# WHAT YOU SHOULD DO
Here is the task for the records below: repeat exactly the lines from the one with "Screen dimensions: 800x541" to the one with "You are a computer-use agent. Screen", both included, and nothing else.

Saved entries
□ □ □

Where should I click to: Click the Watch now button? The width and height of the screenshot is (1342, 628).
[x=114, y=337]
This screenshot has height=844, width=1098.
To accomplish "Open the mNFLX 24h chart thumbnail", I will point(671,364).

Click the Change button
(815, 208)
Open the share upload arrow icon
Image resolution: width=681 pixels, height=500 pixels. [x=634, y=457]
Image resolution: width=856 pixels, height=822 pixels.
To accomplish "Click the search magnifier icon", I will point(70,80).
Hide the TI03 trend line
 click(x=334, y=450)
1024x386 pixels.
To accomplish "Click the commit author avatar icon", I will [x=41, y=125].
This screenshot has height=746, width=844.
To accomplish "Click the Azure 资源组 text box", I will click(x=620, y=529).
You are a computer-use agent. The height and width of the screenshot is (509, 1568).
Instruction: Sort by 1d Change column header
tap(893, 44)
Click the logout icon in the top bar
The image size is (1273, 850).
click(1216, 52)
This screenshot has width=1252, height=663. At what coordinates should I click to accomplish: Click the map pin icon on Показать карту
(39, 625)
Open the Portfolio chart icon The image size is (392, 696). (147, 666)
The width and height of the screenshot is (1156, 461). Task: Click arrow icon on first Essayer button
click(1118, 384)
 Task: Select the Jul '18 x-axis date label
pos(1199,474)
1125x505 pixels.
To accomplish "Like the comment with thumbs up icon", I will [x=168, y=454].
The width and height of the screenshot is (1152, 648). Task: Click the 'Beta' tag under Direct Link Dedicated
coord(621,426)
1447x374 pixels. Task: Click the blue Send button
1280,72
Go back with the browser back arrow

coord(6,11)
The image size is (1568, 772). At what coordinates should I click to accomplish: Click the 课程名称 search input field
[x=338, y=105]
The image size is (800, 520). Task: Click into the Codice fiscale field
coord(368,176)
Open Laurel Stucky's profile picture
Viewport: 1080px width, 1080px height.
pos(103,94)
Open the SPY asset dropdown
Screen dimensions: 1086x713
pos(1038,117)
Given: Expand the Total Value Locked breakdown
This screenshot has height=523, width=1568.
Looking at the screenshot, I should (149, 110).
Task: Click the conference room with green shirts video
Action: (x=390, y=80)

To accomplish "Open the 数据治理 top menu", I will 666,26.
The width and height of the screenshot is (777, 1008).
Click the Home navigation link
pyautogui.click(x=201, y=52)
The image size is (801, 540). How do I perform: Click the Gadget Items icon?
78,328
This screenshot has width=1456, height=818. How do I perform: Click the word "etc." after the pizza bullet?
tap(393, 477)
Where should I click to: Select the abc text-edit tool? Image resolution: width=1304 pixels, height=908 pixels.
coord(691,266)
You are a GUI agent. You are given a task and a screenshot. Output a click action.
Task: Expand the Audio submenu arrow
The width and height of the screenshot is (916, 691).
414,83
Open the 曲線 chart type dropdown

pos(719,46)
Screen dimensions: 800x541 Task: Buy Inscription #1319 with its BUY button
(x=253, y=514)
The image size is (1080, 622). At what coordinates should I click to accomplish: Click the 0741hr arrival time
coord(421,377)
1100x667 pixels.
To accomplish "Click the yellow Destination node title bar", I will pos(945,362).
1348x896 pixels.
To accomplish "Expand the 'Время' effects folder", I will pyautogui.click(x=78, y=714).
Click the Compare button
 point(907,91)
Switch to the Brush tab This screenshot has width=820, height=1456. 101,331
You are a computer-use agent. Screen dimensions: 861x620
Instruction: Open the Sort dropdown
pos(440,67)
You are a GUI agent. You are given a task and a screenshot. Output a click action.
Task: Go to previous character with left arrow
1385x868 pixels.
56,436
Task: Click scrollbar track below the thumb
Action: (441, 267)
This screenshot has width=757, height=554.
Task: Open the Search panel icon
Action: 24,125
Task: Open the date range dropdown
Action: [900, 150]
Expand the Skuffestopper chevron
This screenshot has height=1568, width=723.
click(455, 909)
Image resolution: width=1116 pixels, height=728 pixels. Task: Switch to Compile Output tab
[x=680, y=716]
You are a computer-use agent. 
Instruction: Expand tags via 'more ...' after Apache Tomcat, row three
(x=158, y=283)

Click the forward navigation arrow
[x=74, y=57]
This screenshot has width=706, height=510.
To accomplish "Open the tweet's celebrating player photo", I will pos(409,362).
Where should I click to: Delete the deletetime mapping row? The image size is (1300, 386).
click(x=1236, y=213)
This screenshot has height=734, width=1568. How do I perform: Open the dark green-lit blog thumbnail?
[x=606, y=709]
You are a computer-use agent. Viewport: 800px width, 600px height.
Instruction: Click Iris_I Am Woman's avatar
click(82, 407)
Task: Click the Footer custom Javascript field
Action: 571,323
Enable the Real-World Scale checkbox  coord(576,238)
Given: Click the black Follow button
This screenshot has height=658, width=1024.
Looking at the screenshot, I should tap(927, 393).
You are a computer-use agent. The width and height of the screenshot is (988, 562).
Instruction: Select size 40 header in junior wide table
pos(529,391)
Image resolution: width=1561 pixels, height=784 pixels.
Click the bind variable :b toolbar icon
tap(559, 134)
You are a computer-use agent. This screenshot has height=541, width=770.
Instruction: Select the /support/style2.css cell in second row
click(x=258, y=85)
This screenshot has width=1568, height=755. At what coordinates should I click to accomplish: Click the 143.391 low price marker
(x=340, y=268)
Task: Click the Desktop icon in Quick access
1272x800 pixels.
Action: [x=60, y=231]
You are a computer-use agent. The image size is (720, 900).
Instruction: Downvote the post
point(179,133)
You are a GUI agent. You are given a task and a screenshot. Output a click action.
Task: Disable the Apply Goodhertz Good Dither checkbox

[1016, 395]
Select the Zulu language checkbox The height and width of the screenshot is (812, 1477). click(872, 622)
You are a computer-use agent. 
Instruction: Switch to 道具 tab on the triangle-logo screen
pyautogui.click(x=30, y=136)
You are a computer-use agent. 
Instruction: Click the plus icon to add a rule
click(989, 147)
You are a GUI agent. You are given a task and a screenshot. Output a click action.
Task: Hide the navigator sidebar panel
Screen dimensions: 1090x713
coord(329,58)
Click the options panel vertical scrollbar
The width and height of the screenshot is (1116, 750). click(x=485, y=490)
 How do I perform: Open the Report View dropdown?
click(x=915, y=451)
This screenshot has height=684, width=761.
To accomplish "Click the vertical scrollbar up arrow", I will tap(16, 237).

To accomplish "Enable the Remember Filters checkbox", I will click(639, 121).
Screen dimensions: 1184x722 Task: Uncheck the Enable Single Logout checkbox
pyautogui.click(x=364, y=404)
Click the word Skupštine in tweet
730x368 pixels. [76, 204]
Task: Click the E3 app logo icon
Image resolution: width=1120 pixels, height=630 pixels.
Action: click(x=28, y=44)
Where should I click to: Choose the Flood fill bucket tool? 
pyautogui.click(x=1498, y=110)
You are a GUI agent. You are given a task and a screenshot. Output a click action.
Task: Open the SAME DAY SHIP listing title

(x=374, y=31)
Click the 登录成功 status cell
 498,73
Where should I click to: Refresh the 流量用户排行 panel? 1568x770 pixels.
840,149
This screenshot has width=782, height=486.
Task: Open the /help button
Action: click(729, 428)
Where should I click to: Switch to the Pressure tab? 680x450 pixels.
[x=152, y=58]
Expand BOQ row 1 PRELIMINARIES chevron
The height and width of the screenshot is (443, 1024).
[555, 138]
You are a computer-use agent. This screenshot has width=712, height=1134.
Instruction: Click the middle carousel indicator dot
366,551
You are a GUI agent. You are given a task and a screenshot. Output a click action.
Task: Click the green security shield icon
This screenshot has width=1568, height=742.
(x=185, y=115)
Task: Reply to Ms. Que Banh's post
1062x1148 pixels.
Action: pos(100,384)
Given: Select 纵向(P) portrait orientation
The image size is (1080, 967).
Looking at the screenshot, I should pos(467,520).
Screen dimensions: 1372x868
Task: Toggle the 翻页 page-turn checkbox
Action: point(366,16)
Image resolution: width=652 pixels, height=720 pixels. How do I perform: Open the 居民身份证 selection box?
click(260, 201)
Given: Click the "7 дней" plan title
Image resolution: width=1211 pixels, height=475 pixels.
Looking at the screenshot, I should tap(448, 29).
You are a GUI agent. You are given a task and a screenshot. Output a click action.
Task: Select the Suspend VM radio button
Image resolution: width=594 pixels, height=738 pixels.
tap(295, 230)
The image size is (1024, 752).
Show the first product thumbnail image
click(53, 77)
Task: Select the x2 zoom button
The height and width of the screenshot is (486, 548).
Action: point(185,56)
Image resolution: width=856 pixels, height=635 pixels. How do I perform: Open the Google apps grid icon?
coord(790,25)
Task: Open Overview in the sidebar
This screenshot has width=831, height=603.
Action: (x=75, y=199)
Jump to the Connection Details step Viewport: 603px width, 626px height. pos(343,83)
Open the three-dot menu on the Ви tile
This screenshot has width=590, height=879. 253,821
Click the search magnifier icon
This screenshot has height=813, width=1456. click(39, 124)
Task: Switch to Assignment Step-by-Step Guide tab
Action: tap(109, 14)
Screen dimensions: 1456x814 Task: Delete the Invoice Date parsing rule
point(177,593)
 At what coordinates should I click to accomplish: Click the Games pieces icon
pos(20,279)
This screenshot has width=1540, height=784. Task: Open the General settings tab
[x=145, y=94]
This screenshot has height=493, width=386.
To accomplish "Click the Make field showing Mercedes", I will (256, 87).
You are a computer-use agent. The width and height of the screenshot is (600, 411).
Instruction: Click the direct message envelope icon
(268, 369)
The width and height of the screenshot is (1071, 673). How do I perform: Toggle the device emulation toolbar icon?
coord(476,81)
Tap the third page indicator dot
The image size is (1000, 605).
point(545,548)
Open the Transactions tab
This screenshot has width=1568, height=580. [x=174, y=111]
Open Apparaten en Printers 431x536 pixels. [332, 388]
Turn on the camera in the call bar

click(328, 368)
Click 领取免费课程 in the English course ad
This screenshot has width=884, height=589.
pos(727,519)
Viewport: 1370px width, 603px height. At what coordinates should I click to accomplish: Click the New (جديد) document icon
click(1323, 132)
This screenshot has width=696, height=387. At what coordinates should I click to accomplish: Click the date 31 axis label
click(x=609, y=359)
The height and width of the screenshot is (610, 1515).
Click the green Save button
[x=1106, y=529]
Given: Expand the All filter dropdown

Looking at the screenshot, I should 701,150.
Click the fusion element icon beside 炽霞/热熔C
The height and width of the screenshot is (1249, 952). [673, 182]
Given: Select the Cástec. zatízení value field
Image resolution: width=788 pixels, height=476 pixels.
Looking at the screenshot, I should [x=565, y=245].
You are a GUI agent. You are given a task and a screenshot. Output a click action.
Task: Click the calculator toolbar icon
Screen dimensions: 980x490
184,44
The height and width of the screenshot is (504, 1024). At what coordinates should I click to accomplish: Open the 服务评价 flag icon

□ □ □

# REPLY
Screen dimensions: 800x541 Task: Buy Inscription #1319 with its BUY button
(x=253, y=514)
The image size is (1080, 622). At what coordinates should I click to accomplish: Click the 0741hr arrival time
coord(421,377)
1100x667 pixels.
To accomplish "Click the yellow Destination node title bar", I will pos(945,362).
1348x896 pixels.
To accomplish "Expand the 'Время' effects folder", I will pyautogui.click(x=78, y=714).
Click the Compare button
 point(907,91)
Switch to the Brush tab This screenshot has width=820, height=1456. 101,331
You are a computer-use agent. Screen dimensions: 861x620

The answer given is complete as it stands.